For a newly crowned star, Douthit is refreshingly devoid of ego. He chats not about himself, but about other people, whether it’s Ailey artistic director Judith Jamison or the young dancers he and fellow company member Kirvin Boyd worked with at COCA this winter.
“We got the structure of a ballet out in two days,” he says brightly. “They learned it, we polished it—it’s so amazing to see that same discipline, how COCA is still pushing dancers beyond their limit.”
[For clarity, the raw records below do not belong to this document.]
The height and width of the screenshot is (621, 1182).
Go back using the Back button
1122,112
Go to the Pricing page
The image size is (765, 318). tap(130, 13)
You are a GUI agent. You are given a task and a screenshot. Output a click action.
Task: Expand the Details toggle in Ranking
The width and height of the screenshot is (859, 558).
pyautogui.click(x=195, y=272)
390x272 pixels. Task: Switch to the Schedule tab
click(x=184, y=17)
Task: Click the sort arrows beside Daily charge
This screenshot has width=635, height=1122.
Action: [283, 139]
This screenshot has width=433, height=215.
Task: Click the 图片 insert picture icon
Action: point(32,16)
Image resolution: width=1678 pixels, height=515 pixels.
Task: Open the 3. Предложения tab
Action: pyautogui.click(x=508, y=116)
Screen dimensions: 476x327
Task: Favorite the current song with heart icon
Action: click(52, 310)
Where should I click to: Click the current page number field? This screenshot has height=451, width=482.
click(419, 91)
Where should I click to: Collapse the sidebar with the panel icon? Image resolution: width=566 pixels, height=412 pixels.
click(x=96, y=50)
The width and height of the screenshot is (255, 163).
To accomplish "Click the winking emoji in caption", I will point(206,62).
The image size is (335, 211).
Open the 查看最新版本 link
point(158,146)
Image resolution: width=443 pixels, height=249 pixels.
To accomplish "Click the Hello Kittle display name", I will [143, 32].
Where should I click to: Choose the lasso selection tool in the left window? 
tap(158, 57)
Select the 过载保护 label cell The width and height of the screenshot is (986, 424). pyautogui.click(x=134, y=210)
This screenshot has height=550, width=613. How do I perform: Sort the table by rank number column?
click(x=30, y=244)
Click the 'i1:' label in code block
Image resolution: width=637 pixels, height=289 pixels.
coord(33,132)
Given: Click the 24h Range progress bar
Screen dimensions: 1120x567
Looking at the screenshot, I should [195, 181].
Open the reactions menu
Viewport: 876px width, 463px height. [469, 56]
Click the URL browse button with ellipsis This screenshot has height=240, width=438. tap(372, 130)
Douthit himself is an alum of COCA—that’s where he took his first dance class at age 16. Though he studied everything from jazz to hip-hop, he was particularly fond of ballet, which led to studies at Alexandra Ballet in Chesterfield, the Joffrey Ballet and the Dance Theatre of Harlem, which brought him into the fold upon his graduation from high school in ’99. In ’04—shortly after being promoted to soloist—he spotted a notice that one of Ailey’s dancers had dropped out midseason; Douthit says the fact he aced that audition still doesn’t feel quite real to him, repeating that old show business maxim: “You’re only as good as your last performance.” If that is the case, he has nothing to worry about: The Times raved about his recent interpretation of Maurice Béjart’s The Firebird, a new addition to the company’s repertoire. Douthit returns home this month with Alvin Ailey to perform that work, along with several other pieces, including the company’s signature work, Revelations.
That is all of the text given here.